ADDENDA ET CORRIGENDA.
Page [19] ff. For further information the reader may be referred to Miss Clarke's Sidelights on Teutonic History during the Migration Period (Cambridge, 1911), which contains a very clear and interesting account of the various characters mentioned in the heroic poems.
Page [43], ll. 5-7. This suggestion can hardly be maintained. The true name of Theodberht's son was probably Theodwald.
Page [46], l. 3 ff. The consideration of this difficult question has recently been somewhat facilitated by Richter's Chronologische Studien zur ags. Literatur (Halle, 1910). The general effect of Dr Richter's investigations is to confirm the view put forward by Prof. Sarazzin (Engl. Stud., XVIII 170 ff.) as to the antiquity of Genesis A. Unfortunately I fear that the statistics are not complete and, further, that the evidence is not always treated with strict impartiality. Thus in Beowulf such half-verses as to widan feore are regarded as proofs of shortening (through loss of h) and reckoned in the final statistics (pp. [9], [85]); but in Genesis A the metrically equivalent on fyore lifde is not so reckoned (pp. [24], [89]). The half-verse geseon meahton is cited in Beowulf without qualification (p. [15]), but in Exodus as doubtful (p. [18]). In Beowulf -wundor seon is taken to be –×– (pp. [13], [15]), but in Daniel A it is treated as doubtful (p. [32]). Dr Richter's conclusion that Genesis A is an earlier poem than Beowulf is certainly not substantiated by the treatment of feore or of postconsonantal r, l, m, n[670], or again by that of frea, don, gan, sie[670]; while compounds such as þreanyd obviously do not stand on the same footing as case-forms like þrea. It is only in the treatment of intervocalic h that Genesis A apparently shows a more archaic character than Beowulf. In the former poem Dr Richter cites only one case of contraction (p. [28]), and even this is doubtful; but the same remark applies to at least 18 of the 24 (genuine) cases which he cites for Beowulf (p. [15]). Out of the five or six probable cases of contraction in this poem three occur in practically the same phrase—in (on, to) sele þam hean—while two of the others occur in consecutive verses (910 f.). The conclusion to which the evidence seems to me to point is that both Genesis A and Beowulf (even in its Christianised form) date from the seventh century, but that the former has been somewhat better preserved than the latter. As Genesis A is doubtless of monastic origin, we may reasonably expect that it was committed to writing at an earlier date. In the intervening period the text of Beowulf may have suffered many changes (such as the insertion of the article) at the hands of minstrels.
****************************************
Assigned task A
Please list every Old English poem named in the addenda and corrigenda.
Assigned task B
Extend the addenda and corrigenda on Old English poetry from the point where it stops.
The records are separate material, unrelated to the addenda and corrigenda.

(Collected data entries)
****************************************
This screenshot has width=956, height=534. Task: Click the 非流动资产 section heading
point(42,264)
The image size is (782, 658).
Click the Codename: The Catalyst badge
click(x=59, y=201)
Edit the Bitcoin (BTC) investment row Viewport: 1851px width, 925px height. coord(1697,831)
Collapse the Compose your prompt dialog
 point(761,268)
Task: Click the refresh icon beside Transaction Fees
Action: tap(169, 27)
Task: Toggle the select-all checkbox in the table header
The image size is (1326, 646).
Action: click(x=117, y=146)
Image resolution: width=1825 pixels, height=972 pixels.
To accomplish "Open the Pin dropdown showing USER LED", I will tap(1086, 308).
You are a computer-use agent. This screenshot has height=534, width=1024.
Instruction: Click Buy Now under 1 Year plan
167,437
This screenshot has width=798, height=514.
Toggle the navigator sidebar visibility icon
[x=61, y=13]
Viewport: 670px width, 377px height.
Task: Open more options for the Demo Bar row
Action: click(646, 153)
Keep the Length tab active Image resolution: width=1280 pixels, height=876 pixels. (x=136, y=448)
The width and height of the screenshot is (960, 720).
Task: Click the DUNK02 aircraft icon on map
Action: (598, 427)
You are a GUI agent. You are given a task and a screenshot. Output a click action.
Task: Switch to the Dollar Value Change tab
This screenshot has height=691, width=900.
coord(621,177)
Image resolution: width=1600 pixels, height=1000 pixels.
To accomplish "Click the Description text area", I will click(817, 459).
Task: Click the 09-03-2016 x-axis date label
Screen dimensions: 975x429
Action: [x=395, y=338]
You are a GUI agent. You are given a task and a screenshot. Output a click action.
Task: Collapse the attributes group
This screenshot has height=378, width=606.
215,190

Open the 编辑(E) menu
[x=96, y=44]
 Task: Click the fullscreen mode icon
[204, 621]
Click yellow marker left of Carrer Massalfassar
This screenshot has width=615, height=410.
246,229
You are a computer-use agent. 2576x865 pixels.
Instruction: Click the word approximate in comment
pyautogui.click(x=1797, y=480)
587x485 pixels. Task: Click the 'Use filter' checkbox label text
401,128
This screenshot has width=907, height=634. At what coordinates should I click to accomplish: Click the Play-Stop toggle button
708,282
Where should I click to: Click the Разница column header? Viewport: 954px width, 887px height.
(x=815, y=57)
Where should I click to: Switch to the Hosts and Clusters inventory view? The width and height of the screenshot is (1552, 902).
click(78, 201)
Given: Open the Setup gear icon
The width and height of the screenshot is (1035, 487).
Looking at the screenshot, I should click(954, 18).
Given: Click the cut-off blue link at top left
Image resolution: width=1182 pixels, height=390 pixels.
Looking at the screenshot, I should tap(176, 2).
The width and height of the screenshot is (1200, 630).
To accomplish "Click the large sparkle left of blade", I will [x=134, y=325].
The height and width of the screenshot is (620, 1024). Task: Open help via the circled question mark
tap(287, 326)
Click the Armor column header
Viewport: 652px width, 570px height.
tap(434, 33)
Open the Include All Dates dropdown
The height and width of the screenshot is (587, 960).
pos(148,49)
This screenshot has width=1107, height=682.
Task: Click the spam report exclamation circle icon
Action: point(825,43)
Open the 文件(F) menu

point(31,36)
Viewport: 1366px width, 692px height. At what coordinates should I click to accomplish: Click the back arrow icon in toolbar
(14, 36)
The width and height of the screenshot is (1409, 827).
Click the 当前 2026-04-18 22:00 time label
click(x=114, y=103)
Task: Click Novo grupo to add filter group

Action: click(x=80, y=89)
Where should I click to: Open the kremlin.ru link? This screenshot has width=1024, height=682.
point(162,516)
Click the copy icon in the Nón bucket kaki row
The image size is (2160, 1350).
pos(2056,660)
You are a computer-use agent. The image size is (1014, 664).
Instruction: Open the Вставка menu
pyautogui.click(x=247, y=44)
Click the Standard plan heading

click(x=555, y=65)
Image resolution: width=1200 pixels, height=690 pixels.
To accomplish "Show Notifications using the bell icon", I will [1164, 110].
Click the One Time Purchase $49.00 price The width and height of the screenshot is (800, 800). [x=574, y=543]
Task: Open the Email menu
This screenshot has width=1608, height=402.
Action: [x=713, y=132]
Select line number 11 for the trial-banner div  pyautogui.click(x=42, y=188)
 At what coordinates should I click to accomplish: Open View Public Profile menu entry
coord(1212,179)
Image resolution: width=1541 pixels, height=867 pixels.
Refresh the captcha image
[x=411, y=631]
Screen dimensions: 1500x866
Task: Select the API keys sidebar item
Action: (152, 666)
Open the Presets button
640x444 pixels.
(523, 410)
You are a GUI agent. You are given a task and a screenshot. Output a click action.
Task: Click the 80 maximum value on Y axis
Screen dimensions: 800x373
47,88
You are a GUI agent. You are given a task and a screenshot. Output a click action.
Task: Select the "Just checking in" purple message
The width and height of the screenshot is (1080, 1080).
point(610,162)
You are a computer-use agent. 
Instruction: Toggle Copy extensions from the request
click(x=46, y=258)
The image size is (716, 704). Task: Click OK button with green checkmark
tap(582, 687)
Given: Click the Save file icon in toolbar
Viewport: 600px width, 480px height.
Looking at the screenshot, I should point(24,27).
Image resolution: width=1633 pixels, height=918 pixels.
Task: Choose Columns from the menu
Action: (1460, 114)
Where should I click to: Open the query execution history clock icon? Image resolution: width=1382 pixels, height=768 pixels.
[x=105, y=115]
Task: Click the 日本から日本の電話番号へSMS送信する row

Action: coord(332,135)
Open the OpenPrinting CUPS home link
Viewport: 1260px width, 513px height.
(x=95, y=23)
****************************************
Reply A
Genesis A, Beowulf, Exodus, Daniel A

Reply B
The further question raised by Prof. Sarazzin (op. cit., p. 192 ff.) as to the relationship of Genesis A to Caedmon cannot be discussed here. But in view of the evidence brought forward I do think it would be worth while to examine and compare the characteristics of the various 'Caedmonic' poems from all points of view. Apart from the extremely improbable dating of certain sound-changes proposed by Prof. Morsbach (cf. p. [66] ff. above) and accepted both by Sarazzin and Richter, I see no reason for supposing that Caedmon's poems have entirely perished.